***** EXTRACTED MATERIAL *****

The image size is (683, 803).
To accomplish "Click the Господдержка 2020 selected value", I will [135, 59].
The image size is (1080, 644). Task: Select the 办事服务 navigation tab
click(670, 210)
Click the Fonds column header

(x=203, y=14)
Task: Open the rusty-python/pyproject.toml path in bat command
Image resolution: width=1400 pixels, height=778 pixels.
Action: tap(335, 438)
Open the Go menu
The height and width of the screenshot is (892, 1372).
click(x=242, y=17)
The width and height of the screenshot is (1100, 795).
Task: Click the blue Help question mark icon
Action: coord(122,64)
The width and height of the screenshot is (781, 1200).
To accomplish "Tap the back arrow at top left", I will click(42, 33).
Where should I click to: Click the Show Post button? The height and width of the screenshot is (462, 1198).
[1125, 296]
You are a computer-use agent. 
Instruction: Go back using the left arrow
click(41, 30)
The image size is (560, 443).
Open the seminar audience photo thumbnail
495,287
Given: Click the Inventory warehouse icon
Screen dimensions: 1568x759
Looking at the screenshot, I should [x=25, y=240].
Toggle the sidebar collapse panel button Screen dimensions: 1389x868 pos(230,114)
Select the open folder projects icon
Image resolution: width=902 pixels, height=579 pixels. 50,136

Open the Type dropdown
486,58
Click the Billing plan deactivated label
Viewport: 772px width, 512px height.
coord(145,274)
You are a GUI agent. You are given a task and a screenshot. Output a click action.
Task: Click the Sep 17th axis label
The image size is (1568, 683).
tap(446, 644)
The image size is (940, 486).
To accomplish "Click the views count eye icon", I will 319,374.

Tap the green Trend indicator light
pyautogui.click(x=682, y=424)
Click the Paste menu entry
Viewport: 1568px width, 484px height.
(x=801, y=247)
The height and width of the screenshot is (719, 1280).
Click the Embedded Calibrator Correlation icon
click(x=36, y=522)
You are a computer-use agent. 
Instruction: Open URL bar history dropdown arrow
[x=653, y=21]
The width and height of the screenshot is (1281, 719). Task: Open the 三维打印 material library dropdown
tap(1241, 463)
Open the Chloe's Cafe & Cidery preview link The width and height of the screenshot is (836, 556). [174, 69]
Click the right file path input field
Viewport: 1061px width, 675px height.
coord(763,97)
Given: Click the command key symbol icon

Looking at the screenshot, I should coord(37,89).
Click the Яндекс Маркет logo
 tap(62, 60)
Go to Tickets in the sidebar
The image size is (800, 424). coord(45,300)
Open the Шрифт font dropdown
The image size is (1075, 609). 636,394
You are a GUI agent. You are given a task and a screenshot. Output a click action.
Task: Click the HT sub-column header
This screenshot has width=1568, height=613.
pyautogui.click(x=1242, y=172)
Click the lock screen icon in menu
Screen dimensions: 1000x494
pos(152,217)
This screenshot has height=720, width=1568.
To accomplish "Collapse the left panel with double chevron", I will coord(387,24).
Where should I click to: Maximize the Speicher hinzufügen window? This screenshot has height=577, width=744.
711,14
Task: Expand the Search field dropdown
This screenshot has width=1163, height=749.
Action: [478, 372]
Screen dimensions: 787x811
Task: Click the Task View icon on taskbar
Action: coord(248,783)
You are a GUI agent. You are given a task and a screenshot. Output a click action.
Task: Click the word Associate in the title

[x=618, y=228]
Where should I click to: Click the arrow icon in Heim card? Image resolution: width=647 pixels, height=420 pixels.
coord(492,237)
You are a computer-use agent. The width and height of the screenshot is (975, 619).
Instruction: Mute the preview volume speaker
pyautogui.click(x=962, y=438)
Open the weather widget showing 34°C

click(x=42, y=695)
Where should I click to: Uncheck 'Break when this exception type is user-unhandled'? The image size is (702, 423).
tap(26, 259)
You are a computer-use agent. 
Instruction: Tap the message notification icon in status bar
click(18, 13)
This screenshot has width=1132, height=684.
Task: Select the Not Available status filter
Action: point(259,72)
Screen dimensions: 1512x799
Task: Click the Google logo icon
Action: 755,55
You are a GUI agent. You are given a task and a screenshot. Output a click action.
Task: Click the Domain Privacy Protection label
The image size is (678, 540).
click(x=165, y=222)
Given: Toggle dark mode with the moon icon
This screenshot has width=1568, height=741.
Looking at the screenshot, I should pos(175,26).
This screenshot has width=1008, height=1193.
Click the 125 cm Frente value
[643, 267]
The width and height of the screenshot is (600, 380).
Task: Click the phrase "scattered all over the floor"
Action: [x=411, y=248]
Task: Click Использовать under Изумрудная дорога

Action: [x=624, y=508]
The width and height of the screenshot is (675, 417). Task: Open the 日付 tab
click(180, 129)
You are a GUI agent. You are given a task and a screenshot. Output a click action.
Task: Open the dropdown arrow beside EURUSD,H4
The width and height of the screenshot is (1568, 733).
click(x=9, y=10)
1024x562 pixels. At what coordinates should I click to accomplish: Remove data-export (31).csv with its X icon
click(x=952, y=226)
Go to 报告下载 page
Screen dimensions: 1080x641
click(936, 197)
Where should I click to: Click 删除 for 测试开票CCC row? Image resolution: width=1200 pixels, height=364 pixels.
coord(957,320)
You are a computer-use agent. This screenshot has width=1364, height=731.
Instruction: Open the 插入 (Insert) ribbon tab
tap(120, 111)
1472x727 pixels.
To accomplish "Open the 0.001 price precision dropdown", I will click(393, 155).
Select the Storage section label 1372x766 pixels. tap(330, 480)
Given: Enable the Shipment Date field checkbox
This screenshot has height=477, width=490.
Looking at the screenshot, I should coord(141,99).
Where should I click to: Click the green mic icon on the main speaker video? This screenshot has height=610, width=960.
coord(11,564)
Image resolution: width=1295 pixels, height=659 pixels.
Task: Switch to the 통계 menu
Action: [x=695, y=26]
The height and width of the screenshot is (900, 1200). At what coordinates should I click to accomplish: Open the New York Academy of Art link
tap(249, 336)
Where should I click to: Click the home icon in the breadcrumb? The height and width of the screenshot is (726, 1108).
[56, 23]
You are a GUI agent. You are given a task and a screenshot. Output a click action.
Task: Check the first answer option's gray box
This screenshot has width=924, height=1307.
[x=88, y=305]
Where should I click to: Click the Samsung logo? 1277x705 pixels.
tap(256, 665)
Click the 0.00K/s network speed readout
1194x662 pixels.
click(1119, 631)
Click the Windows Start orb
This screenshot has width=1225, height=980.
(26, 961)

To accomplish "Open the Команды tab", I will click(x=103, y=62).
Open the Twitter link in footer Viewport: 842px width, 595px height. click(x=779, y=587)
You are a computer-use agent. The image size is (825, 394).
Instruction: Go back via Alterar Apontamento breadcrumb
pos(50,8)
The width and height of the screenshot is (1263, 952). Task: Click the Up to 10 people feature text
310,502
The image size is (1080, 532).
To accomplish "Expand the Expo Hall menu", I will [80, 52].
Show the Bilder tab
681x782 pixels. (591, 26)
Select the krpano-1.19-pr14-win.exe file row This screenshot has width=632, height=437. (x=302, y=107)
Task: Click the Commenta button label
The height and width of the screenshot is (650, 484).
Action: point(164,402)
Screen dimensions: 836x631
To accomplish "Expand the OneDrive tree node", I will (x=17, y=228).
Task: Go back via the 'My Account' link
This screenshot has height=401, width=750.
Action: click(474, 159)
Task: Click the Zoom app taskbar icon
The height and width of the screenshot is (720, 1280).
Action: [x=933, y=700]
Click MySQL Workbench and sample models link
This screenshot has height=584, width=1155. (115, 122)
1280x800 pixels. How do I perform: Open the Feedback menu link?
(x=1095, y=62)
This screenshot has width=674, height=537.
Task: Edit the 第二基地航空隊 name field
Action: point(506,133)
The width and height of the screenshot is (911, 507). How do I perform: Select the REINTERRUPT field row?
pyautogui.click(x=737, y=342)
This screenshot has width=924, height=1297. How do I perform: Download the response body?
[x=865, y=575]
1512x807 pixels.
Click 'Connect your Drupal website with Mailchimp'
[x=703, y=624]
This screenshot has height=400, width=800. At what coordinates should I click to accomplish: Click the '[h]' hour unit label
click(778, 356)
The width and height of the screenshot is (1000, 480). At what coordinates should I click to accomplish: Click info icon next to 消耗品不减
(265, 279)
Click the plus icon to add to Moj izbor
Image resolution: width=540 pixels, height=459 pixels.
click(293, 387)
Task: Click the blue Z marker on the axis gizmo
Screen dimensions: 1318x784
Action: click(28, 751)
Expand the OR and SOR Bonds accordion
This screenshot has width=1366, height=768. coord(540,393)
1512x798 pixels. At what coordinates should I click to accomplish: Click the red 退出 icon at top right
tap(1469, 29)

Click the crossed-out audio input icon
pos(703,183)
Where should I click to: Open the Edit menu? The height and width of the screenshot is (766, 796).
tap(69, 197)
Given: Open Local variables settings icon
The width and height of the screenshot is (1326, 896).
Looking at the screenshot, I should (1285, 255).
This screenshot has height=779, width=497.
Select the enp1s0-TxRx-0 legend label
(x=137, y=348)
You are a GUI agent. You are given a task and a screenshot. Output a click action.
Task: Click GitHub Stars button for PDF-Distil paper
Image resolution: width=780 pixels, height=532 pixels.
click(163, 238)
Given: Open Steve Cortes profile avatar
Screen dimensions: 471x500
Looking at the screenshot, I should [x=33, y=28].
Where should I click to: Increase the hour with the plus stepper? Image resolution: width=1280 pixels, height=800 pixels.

*****

§ **TASK DESCRIPTION**: Scan the entries above for the string "axis", and copy every line where it turns up.

§ **TASK SOLUTION**:
Task: Click the Sep 17th axis label
Task: Click the blue Z marker on the axis gizmo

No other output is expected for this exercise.